It is understood that the rotating distributor is preferably disposed coaxial to the combustion chamber. This allows a particularly simple configuration and targeted distribution. The latter holds true, in particular if the distributor is also disposed, cumulatively or alternatively, coaxial to a power take-off shaft or actually provided on it. If necessary, the control time can be varied within small limits, by means of a targeted relative displacement between the distributor and the power take-off shaft, so as to adapt this time to different speeds of rotation or different other operating conditions.

A particularly compact embodiment, which is furthermore advantageous in terms of energy and also construction, can be implemented if the rotating distributor is a combustion chamber bottom. This guarantees particularly targeted and direct distribution of the working medium at a minimum of the components involved.

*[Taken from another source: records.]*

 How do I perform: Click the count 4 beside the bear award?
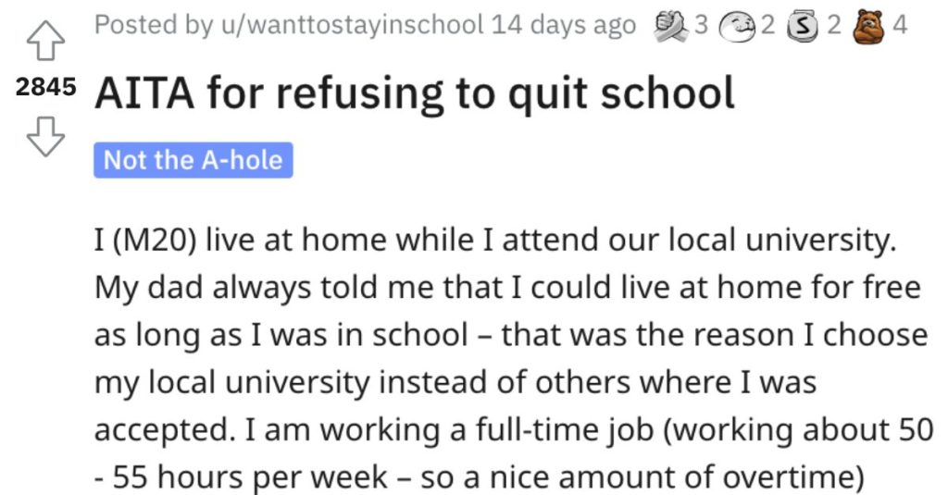[x=900, y=25]
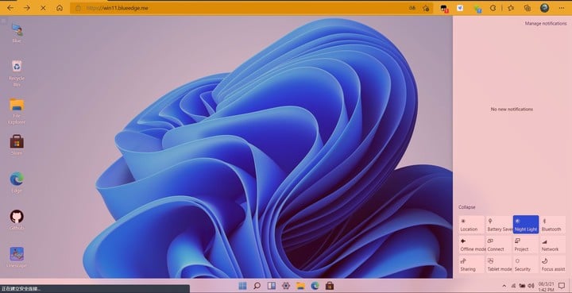Collapse the quick actions panel
The height and width of the screenshot is (293, 572).
[x=467, y=207]
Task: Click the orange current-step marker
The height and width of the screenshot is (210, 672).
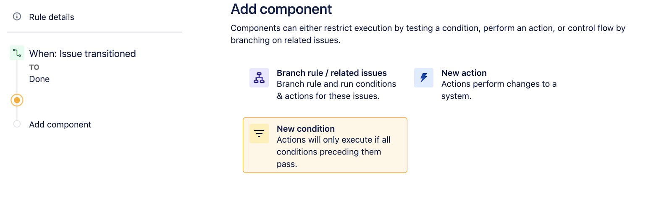Action: (x=17, y=100)
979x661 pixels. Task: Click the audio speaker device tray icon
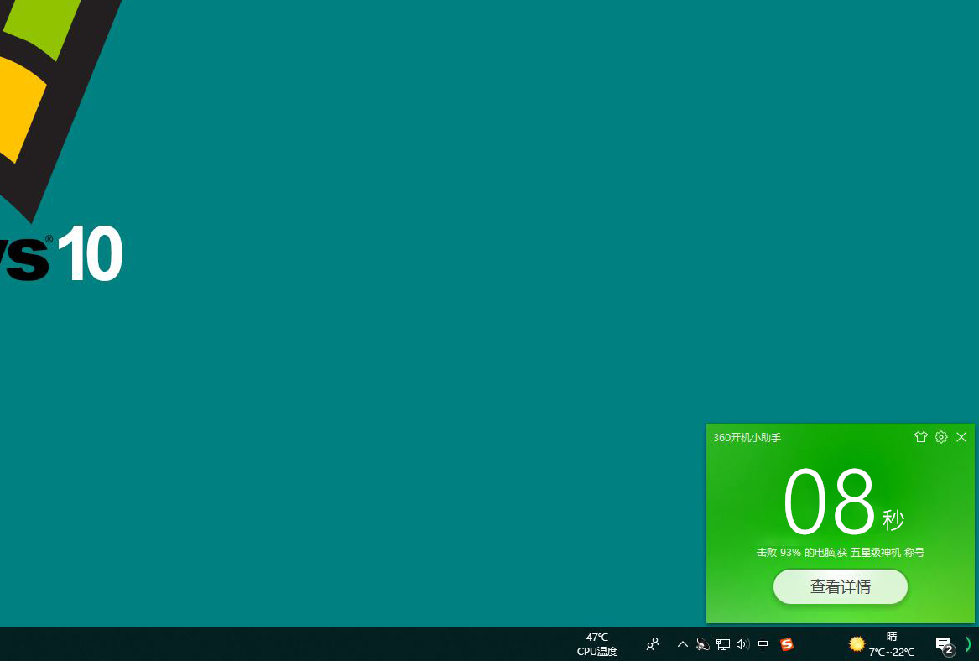(702, 644)
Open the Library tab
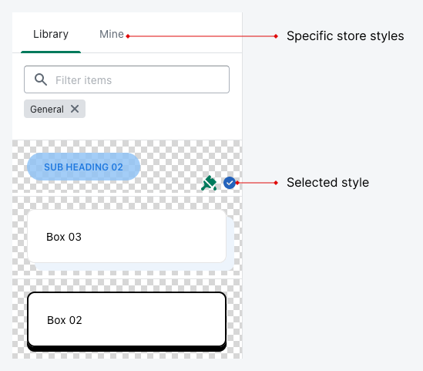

Preferably, working pistons run in the working cylinders, which pistons act on a cam disk of a power take-off, which forces two strokes to occur per revolution. In particular in interplay with the two distributor openings, which are preferably coordinated, in terms of their cycle, with the working pistons that run synchronously, in each instance, a higher degree of effectiveness of the axial piston motor can be guaranteed accordingly.

Preferably, the drive of the compressor pistons that runs in the respective compressor cylinders takes place by the working cylinders, by means of a common connecting rod, in each instance. Accordingly, it is advantageous if the mechanical energy that is obtained in the working cylinders and used compression of the combustion medium is used for compression without any further conversion of energy. This also allows a particularly high degree of effectiveness, in particular in connection with compression.

If necessary, even more than two stages can be provided in connection with compression, wherein this does not appear necessary at the present point in time, since a corresponding increase in the degree of effectiveness can already be achieved with two stages, i.e. that the outlet of the first compressor cylinder is connected with the inlet of the second compressor cylinder.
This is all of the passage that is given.